A tree grows in Brooklyn - Betty Smith [42]
The bank in place, she put on her nightgown again, started off the land account by putting a nickel in the bank and got back into bed. She listened excitedly while Katie told her about the two books. She promised that she would get the two books; they would be her christening present to the baby.
Francie spent her first night on earth sleeping snugly between her mother and Sissy.
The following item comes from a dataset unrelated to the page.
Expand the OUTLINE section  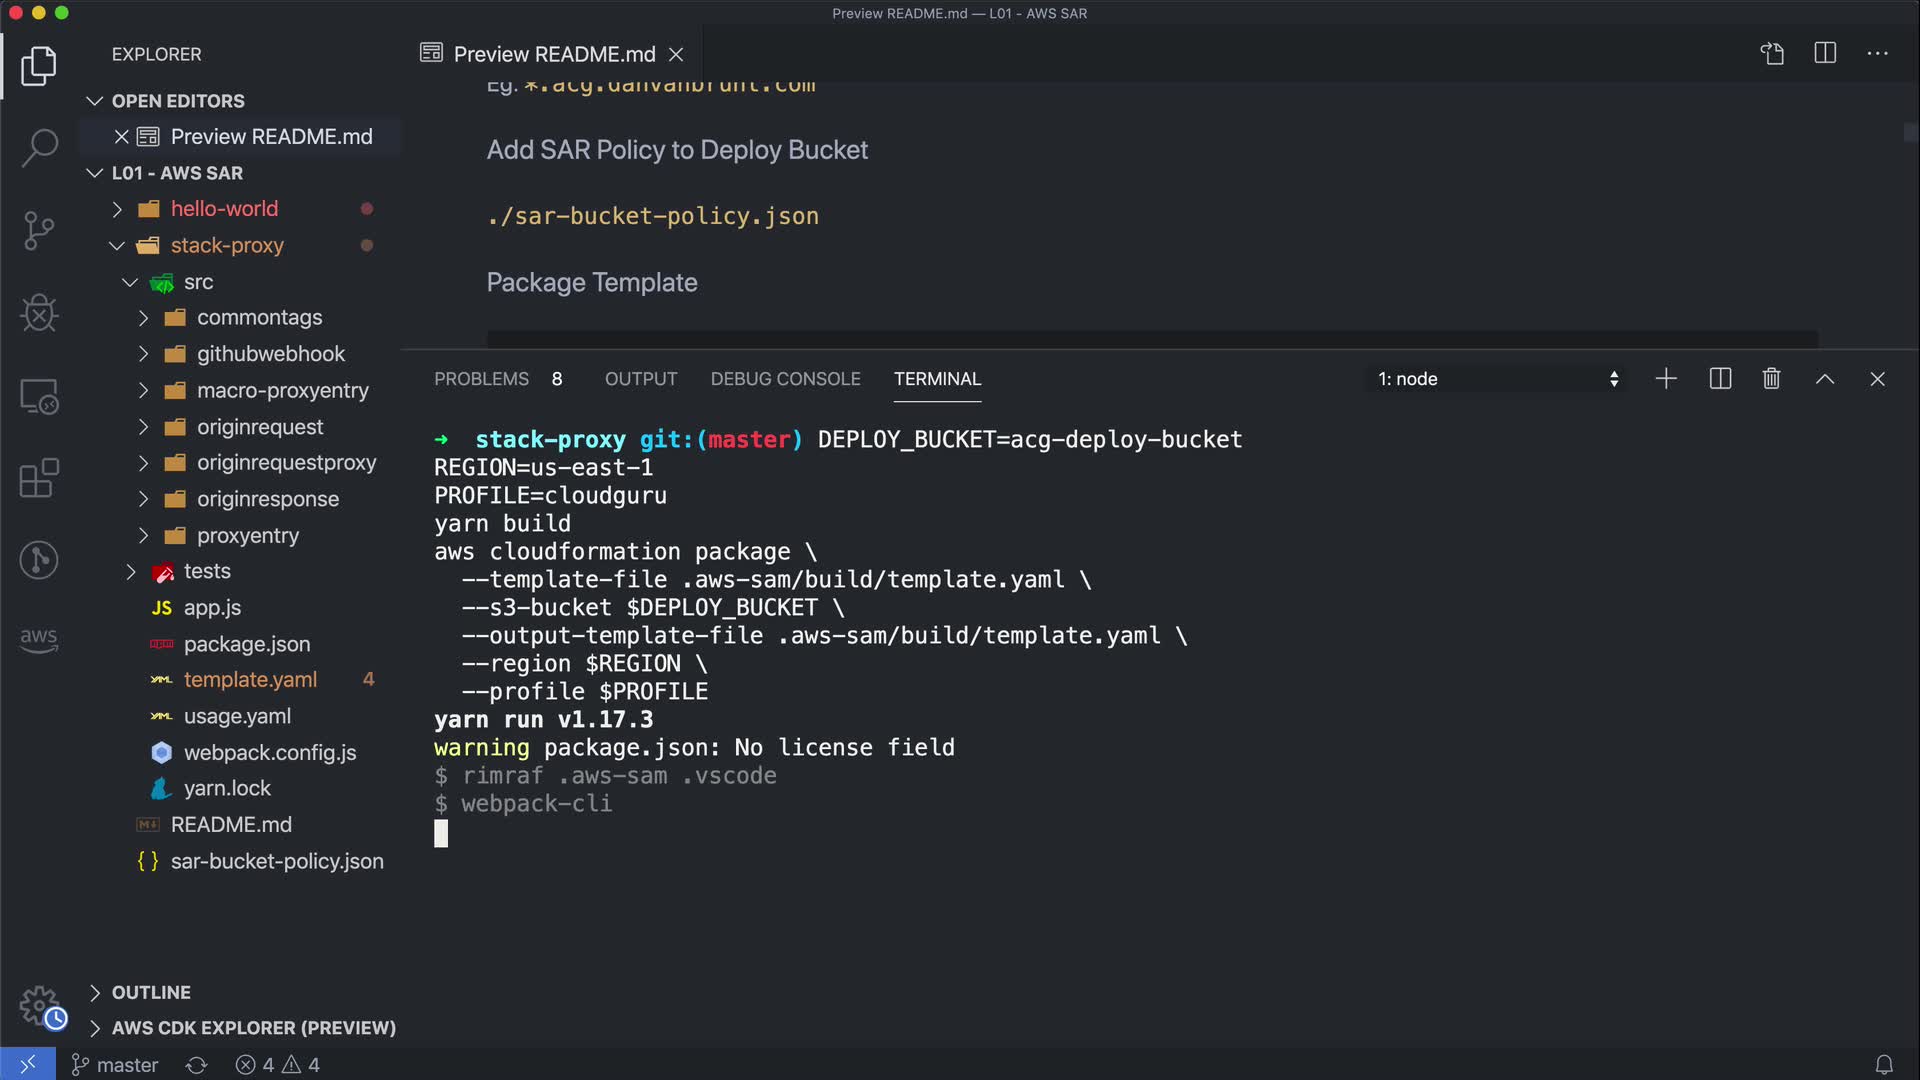[151, 992]
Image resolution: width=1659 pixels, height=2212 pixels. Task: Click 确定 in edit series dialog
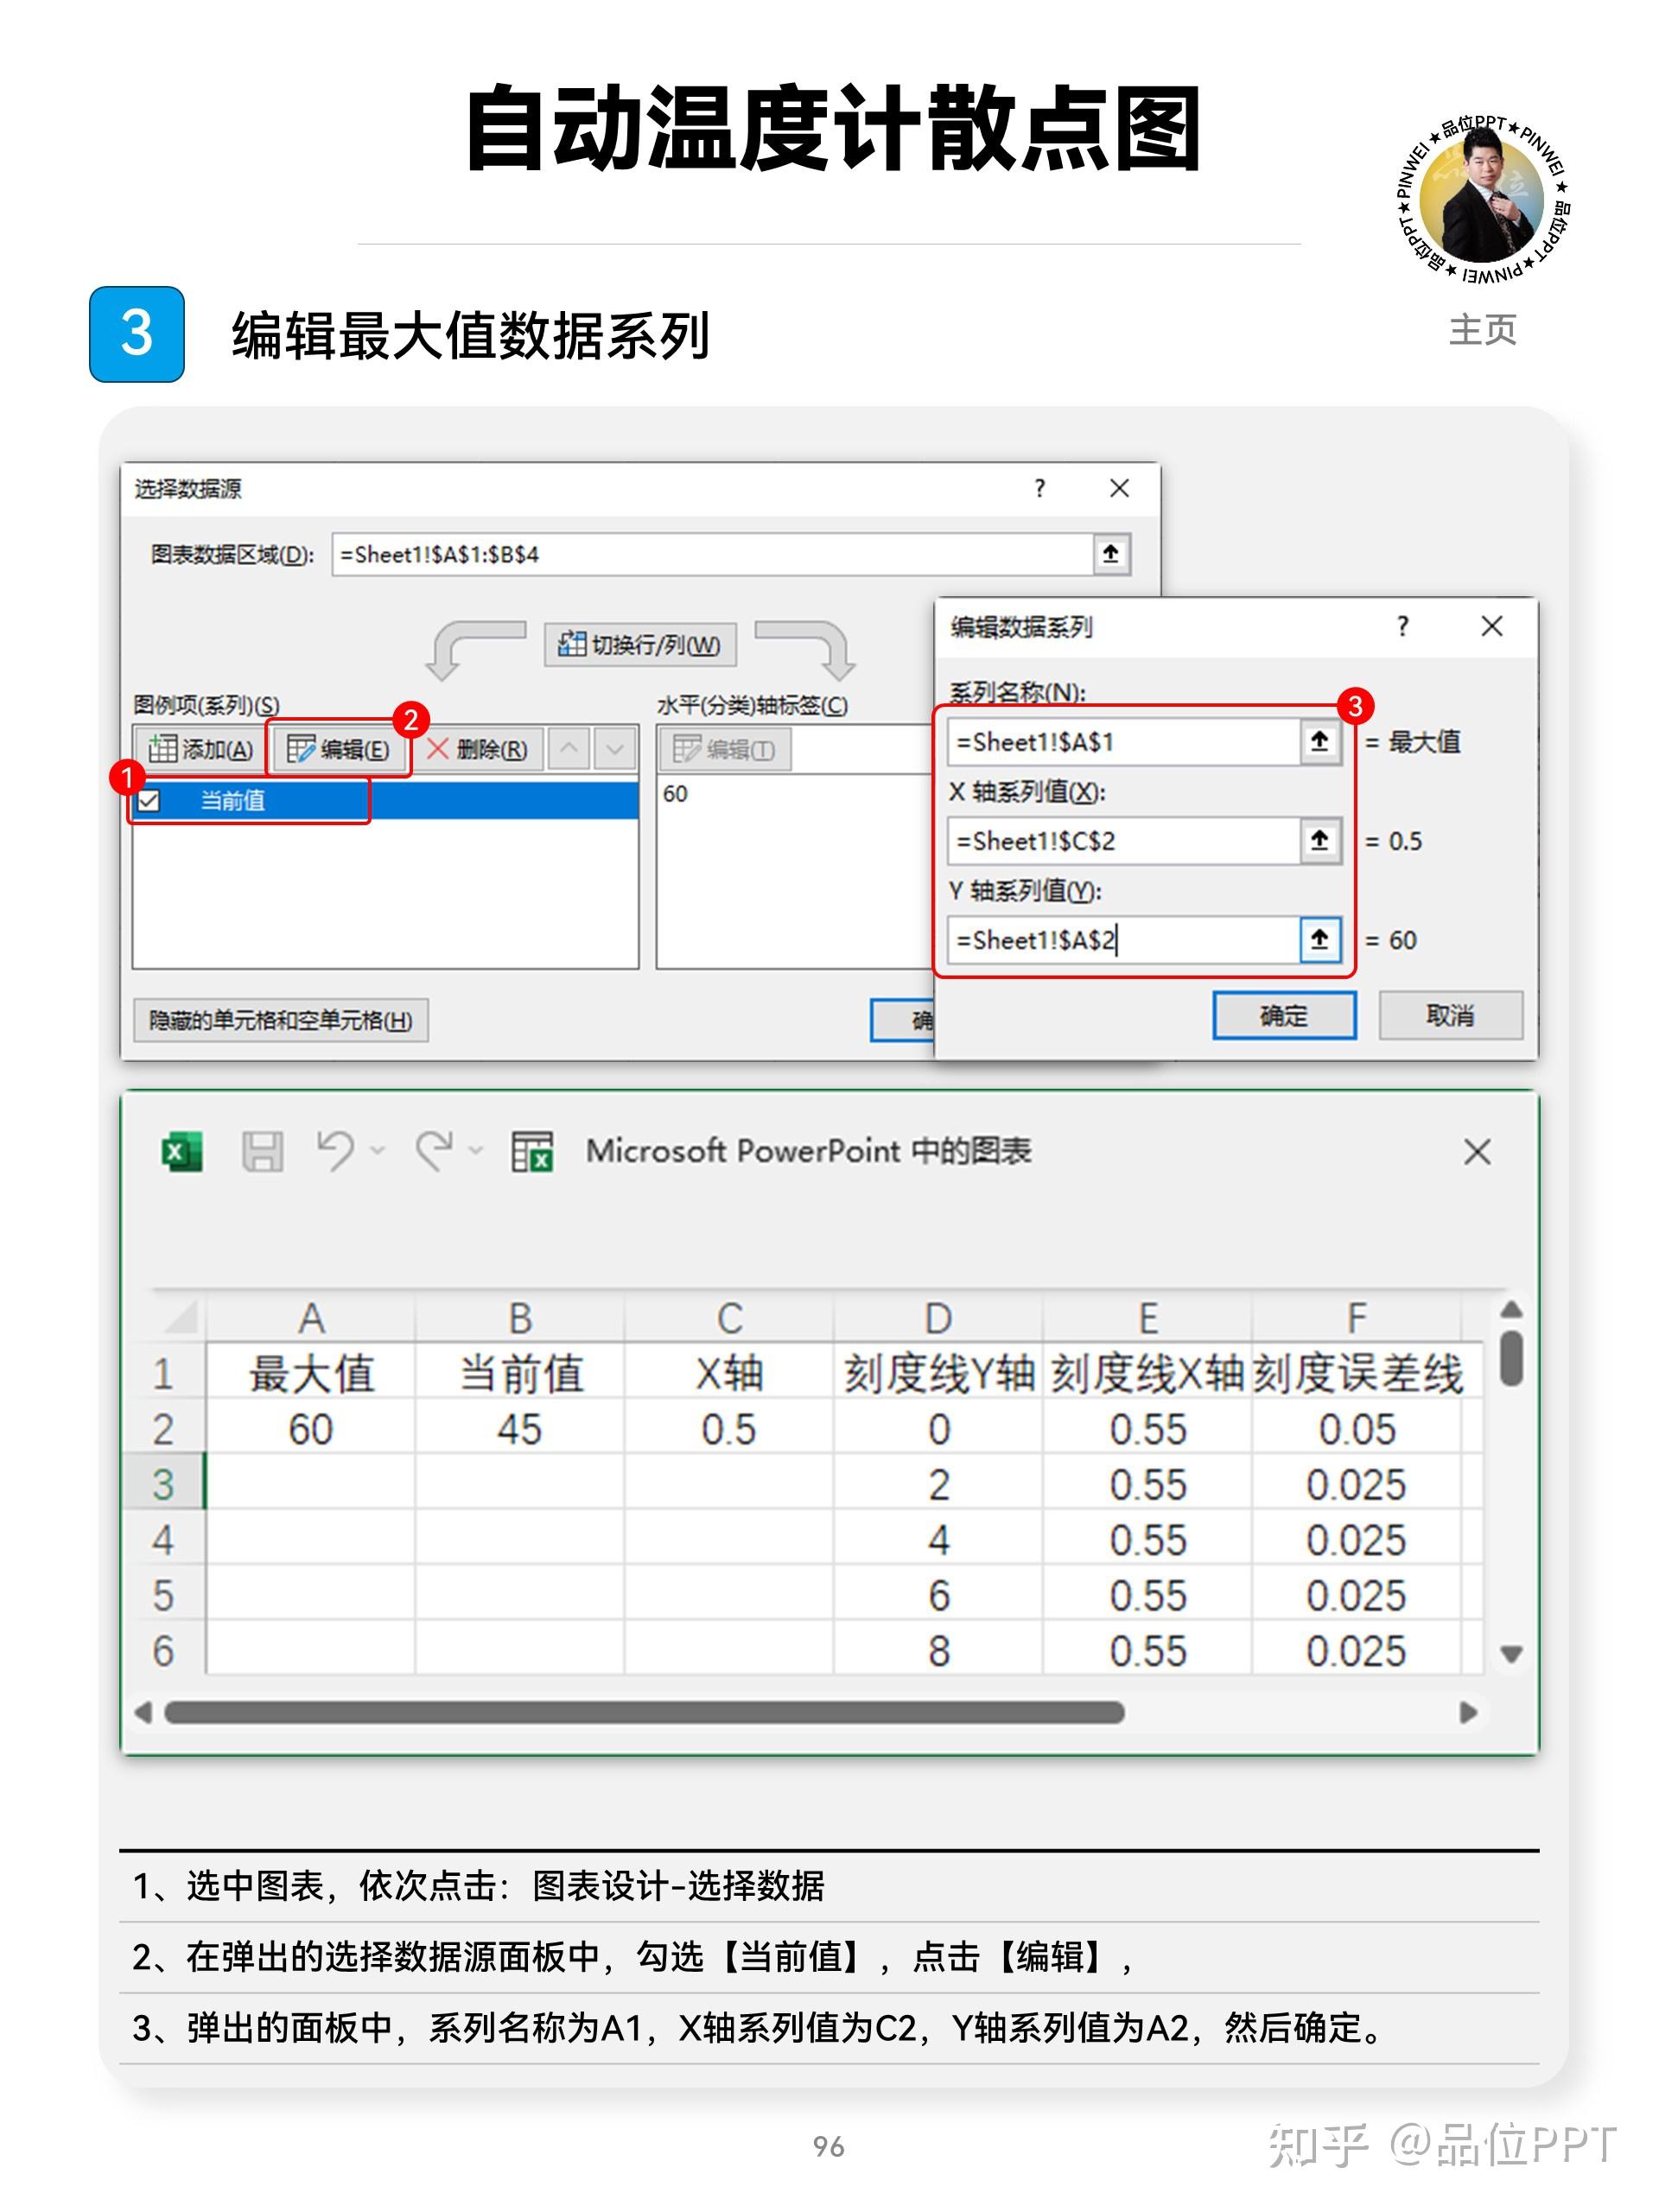coord(1283,1016)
The next day, Sissy set about getting the two books. She went to a public library and asked the librarian how she could get a Shakespeare and a Bible for keeps. The librarian couldn’t help her out on the Bible but said there was a worn-out copy of Shakespeare in the files, about to be discarded, which Sissy could have. She bought it. It was a tattered old volume containing all the plays and sonnets. It had intricate footnotes and detailed explanations as to the playwright’s meaning. There was a biography and picture of the author and steel-cut engravings illustrating scenes from each play. It was printed in small type, two columns to the page on thin paper. It cost Sissy twenty-five cents.
The Bible, while a little harder to come by, was cheaper in the long run. In fact, it cost Sissy nothing. It had a name, Gideon, on the front.
A few days after buying the volume of Shakespeare, Sissy woke up one morning and nudged her current lover, with whom she was spending the night in a quiet family hotel.
“John,” (she called him John although his name was Charlie), “what’s that book on the dresser?”
“A Bible.”
“A Protestant Bible?”
“That’s right.”
“I’m going to hook it.”
“Go ahead. That’s why they put it there.”
“No!”
“Yeah!”
“No kidding!”
“People swipe it, read it, reform and repent. They bring it back and buy another one, too, so that other people can swipe, read and reform. In that way, the firm that puts out the books loses nothing.”
“Well, here’s one they’re not going to get back.” She wrapped it up in a hotel towel that she was also swiping.
“Say!” A cold fear enveloped her John. “You might read it and reform and then I’d have to go back to my wife.” He shuddered and put his arms around her. “Promise me that you won’t reform.”
“I won’t.”
“How do you know you won’t?”
“I never listen to what people tell me and I can’t read. The only way I know what is right and wrong is the way I feel about things. If I feel bad, it’s wrong. If I feel good, it’s right. And I feel good being here with you.” She threw her arm across his chest and exploded a kiss in his ear.
“I sure wish we could get married, Sissy.”
“So do I, John. I know we could hit it off. For a while, anyhow,” she added honestly.
“But I’m married and that’s the hell of the Catholic religion. No divorce.”
“I don’t believe in divorce anyhow,” said Sissy who always remarried without the benefit of a divorce.
“You know what, Sissy?”
“What?”
“You got a heart of gold.”
“No kidding?”
“No kidding.” He watched her snap a red silk garter over the sheer lisle stocking she had pulled up over her shapely leg. “Give us a kiss,” he begged suddenly.
“Have we time?” she asked in a practical way. But she pulled the stocking off again.
That’s how the library of Francie Nolan was started.